Description of the task –
A word-for-word copy of the lines below, starting at the line with "Task: Jump to the first frame" and ending at the last one, is what you should give. Omit every picture.

[Opening Material for this task section]

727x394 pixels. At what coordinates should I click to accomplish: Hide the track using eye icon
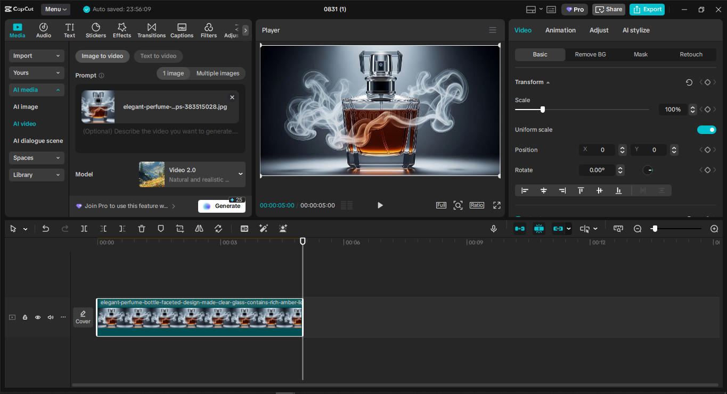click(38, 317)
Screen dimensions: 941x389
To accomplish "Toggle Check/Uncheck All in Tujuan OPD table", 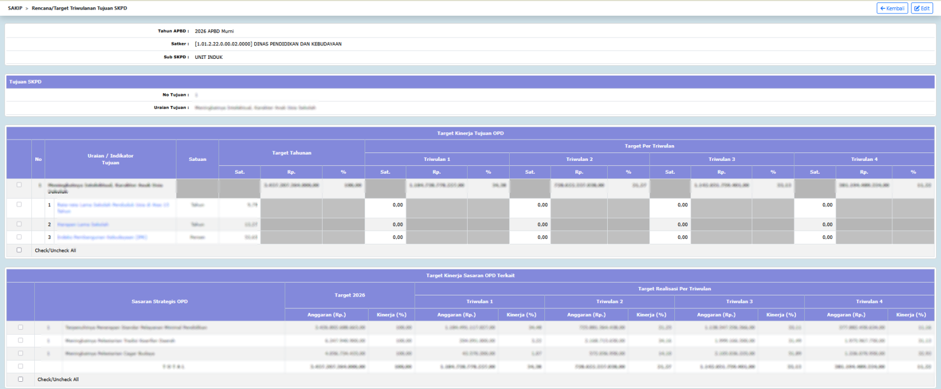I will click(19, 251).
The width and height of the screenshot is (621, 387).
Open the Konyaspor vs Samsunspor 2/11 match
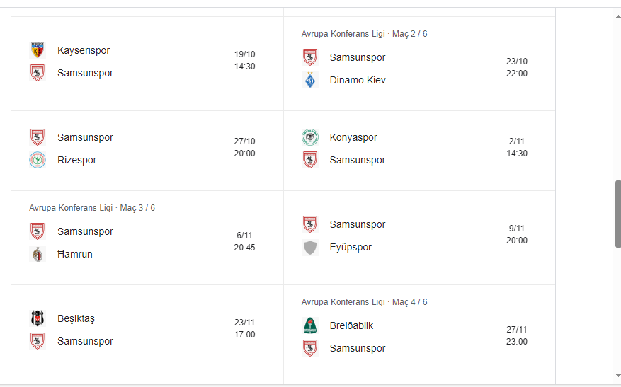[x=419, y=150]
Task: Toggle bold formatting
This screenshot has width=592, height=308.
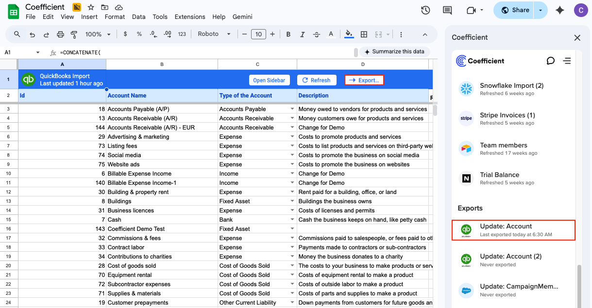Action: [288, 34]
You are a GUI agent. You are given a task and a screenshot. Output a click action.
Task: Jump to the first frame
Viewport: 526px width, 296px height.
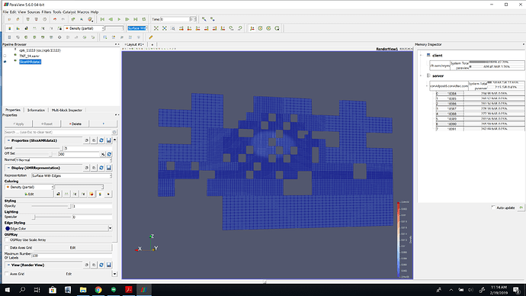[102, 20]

[Closing Material for this task section]

Solved problem –
Task: Jump to the first frame
Viewport: 526px width, 296px height.
[102, 20]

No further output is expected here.